Такси приземлилось, и Ким влезла внутрь, приложила браслет к гнезду и велела отвезти ее домой. Флаер поднялся, развернулся к востоку и стал набирать скорость. Улетая, Ким услышала звук горна — последний привет от кого-то, кто еще остался праздновать то ли взрыв, то ли Новый год. Потом машина поплыла над лесами и парками. На севере светились огнями башни Сибрайта. Парки сменились песчаным пляжем, и флаер поплыл над морем.
Гринуэй был в основном водной планетой. Единственным континентом на нем была Экватории, и Сибрайт располагался на ее восточном побережье. В самой широкой части материк достигал семисот километров. У покрывающего всю планету океана имени не было.
Флаер заскользил низко над водой, над заливом Бэгби, над хотбольными кортами на острове Бранч. Он пролетел над каналом, миновал пару яхт и начал подход к острову Корби — двухкилометровой полоске земли, такой узкой, что у стоящих на ней домов окна зачастую выходили на океан с двух сторон.
Дом Ким, как и многие дома в этом районе, был скромным двухэтажным особняком с низкой круговой верандой. Углы были скруглены для защиты от ярости ветров, которые над океаном дули почти постоянно.
Флаер спустился на взлетную площадку за домом, приподнятую над начинающимся приливом. Ким вылезла и минуту устало постояла, слушая море. Дома на острове были темными, кроме дома Дикенсонов, где все еще праздновали Новый год. А на берегу горели костры — мальчишки, наверное.
У нее был трудный день, она устала и была рада оказаться дома. Только Ким подозревала, что дело не в шестнадцати часах, которые она не была дома, скорее дело в том, что она знала: сегодня что-то важное пришло к концу. «Маяк» включен, и пиаровской стороной проекта теперь займется кто-то другой. А она вернется к своей работе по добыванию фондов. Чертовски хилая карьера для астрофизика. Но факт тот, что она в специальности не блещет, зато обладает несомненным талантом уговаривать людей становиться спонсорами.
Черт побери.
Она направилась к дому, и кеб взлетел. Зажегся свет, перед Ким открылась дверь.
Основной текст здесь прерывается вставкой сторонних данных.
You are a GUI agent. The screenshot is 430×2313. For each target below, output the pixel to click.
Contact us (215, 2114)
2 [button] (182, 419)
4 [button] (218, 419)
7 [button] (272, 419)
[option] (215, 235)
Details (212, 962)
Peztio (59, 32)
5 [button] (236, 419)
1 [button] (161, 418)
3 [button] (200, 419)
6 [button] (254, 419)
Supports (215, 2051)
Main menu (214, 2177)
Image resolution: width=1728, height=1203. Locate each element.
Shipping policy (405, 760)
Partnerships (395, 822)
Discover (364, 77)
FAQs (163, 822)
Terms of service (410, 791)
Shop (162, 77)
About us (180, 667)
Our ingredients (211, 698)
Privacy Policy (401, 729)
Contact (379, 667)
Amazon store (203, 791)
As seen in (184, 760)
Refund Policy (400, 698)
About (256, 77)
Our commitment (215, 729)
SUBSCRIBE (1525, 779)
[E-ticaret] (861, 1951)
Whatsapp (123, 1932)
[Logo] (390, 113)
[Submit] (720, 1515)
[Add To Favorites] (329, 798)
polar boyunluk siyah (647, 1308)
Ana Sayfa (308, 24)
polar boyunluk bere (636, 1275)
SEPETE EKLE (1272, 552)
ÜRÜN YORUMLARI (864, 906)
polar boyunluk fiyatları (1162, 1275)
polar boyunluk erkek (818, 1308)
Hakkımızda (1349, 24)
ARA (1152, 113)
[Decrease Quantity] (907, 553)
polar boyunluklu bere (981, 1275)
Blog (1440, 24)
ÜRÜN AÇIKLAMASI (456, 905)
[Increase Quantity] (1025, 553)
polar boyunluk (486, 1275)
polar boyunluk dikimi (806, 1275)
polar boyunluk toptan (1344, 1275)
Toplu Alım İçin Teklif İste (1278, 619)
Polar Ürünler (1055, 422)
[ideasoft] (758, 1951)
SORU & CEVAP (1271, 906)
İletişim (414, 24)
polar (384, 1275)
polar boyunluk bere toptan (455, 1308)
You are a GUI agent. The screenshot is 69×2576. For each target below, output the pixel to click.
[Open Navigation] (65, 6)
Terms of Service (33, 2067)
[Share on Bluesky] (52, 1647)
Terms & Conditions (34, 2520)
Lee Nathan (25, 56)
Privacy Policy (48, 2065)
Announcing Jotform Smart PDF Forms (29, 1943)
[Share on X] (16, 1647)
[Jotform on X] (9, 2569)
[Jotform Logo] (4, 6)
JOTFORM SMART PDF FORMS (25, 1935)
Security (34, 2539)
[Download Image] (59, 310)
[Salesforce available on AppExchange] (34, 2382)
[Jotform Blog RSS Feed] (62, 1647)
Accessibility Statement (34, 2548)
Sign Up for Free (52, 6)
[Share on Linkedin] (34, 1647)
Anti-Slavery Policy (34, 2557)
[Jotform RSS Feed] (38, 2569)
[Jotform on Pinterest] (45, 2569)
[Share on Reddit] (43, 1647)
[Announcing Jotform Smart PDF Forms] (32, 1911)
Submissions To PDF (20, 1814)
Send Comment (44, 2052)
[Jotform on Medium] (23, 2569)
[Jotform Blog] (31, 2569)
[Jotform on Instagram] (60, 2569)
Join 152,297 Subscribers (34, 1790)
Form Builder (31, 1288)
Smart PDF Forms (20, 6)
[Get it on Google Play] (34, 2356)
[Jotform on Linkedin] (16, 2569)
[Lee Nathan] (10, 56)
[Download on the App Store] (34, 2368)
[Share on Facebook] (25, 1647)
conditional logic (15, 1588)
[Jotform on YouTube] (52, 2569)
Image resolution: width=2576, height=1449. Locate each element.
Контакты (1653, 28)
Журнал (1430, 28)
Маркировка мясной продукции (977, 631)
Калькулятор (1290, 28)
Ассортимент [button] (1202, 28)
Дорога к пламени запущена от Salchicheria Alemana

«Добрый вечер, Ким, — сказал Шепард. — Я вижу, программа прошла удачно».
Шепард — это был ИР дома.
— Да, Шеп, все нормально. Насколько мы знаем, все идет по плану.
Как и любой ИР, Шепард теоретически не обладал самосознанием. Все это была имитация. Настоящий искусственный разум не поддавался науке, и существовало общее убеждение, что он невозможен. Но трудно было понять, где кончается имитация и начинается ИР.
— Конечно, еще часов двенадцать мы не будем знать точно.
«Тебе звонили несколько раз, — сказал он. — В основном с поздравлениями».
Он показал список имен — почти все друзья и коллеги и несколько родственников.
— А тот по крайней мере один, где не было поздравлений? — спросила она.
«Этот тоже тебя хвалил. Но звонил он не поэтому. Это был Шейел Толливер».
Шейел? Имя из прошлого. Шейел был преподавателем истории в университете, когда она там училась. Великолепный учитель, и он заинтересовал ее, хотя ее специальностью была физика. Тогда ей было плохо, погибли ее родители при аварии флаера — первой, зарегистрированной в Сибрайте за пять лет. Она была на втором курсе, и Шейел ей помог. Он был всегда готов с ней общаться, если ей надо было поговорить, ободрял ее, внушал уверенность в себе и в конце концов заставил в себя поверить. Но это было пятнадцать лет назад.
— Он сказал, чего он хочет?
«Сказал только, что хочет с тобой говорить. Мне кажется, ему не очень хорошо».
— Где он?
«В Темпесте».
За триста километров отсюда.
Ей было приятно, что он ее помнит. Но трудно было понять, почему он позвонил через столько лет.